### Requirement
Scan the records for the word "Check". Return each line where it is found.

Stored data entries
= Beginning of Section =

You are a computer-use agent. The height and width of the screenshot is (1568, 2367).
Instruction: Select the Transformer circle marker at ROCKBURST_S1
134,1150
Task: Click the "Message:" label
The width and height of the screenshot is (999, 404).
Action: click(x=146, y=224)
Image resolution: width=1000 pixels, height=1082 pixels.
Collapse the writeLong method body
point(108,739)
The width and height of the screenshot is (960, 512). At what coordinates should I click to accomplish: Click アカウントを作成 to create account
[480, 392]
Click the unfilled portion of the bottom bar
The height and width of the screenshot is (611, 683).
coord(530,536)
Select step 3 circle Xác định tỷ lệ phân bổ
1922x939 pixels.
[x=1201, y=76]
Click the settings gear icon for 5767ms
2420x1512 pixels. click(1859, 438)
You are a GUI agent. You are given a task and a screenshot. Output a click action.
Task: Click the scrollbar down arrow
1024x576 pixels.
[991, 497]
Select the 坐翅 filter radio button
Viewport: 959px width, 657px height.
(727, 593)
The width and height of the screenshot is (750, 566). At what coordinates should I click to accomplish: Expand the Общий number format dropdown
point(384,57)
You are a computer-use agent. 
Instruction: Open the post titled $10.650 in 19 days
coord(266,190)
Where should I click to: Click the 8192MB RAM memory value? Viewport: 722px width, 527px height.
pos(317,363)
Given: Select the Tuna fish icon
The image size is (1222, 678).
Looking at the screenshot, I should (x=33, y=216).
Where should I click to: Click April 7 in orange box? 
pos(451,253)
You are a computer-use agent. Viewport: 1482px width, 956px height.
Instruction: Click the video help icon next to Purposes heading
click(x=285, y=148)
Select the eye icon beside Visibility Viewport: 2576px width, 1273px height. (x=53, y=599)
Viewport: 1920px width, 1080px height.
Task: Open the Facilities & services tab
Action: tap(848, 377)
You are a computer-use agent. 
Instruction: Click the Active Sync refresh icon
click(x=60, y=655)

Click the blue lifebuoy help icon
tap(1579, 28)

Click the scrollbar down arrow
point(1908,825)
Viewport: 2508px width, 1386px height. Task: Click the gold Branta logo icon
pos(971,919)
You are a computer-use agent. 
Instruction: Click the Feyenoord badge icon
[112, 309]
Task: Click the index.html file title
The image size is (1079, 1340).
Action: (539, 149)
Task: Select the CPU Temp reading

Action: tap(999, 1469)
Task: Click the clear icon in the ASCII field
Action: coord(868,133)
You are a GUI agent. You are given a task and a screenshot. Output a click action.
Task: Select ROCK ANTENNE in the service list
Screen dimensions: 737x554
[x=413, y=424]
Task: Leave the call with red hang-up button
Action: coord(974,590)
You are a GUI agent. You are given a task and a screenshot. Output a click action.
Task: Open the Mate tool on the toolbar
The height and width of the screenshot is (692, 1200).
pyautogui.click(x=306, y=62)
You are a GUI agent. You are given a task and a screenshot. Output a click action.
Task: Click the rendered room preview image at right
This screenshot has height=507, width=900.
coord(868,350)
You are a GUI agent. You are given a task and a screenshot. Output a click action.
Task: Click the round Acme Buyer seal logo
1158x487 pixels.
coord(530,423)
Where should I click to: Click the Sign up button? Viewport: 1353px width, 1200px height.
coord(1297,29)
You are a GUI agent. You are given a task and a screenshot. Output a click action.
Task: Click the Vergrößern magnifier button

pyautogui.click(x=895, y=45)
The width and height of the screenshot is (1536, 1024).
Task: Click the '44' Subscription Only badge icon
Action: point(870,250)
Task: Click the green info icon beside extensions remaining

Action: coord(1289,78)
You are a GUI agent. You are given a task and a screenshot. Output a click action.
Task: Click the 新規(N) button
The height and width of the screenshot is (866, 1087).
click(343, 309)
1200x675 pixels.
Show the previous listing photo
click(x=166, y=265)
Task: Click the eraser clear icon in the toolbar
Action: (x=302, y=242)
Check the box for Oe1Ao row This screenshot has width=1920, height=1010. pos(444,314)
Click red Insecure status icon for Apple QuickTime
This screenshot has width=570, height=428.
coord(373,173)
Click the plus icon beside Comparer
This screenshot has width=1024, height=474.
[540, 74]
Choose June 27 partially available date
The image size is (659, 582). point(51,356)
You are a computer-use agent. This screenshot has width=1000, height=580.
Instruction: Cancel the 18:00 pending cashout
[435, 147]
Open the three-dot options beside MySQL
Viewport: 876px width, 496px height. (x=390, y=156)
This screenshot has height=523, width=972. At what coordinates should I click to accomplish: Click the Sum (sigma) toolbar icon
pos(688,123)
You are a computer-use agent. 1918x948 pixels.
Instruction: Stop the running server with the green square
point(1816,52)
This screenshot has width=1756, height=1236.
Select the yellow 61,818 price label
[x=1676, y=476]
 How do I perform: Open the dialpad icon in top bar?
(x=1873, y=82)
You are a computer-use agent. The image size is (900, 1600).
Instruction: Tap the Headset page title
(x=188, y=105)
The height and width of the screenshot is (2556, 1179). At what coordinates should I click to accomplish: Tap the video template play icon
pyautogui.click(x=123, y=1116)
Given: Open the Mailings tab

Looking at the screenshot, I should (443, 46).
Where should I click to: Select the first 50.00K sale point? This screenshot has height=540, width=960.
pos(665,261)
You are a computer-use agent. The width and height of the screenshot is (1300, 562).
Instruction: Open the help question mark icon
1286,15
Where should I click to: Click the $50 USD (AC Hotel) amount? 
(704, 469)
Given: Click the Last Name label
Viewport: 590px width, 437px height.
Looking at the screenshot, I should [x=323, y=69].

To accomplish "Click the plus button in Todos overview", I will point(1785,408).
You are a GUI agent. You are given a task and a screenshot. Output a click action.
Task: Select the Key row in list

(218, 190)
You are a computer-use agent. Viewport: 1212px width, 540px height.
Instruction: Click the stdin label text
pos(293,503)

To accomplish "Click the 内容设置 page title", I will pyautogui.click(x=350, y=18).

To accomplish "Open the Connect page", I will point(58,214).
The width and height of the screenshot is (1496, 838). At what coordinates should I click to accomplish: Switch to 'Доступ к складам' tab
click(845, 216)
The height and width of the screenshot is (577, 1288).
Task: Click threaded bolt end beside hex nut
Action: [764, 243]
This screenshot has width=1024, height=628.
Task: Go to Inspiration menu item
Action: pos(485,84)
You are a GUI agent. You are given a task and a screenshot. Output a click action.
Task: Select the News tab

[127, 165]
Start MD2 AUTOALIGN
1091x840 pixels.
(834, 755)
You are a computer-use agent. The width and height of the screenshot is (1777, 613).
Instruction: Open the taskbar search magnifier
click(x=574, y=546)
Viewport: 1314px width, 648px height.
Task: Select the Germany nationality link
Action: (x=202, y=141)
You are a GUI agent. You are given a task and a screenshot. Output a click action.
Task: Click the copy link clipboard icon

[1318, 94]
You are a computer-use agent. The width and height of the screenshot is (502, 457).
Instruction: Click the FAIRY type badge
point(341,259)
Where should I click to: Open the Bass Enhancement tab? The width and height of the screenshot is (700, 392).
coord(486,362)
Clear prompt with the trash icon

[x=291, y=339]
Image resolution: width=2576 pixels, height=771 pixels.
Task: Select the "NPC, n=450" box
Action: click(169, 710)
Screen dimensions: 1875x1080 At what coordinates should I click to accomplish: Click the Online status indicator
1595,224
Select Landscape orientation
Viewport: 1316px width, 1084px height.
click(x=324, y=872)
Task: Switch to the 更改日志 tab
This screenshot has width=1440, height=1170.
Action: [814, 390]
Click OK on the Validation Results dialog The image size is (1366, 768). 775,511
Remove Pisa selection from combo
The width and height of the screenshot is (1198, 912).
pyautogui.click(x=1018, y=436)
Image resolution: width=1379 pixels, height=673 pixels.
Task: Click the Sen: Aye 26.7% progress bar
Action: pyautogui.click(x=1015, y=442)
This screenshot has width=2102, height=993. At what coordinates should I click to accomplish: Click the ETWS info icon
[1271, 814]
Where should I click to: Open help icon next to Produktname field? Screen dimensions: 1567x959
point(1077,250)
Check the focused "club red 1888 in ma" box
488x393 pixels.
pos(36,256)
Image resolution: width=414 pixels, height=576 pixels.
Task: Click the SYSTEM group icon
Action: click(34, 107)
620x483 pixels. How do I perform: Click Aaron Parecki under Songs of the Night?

= End of Section =

### Output of the task
Check the box for Oe1Ao row This screenshot has width=1920, height=1010. pos(444,314)
Check the focused "club red 1888 in ma" box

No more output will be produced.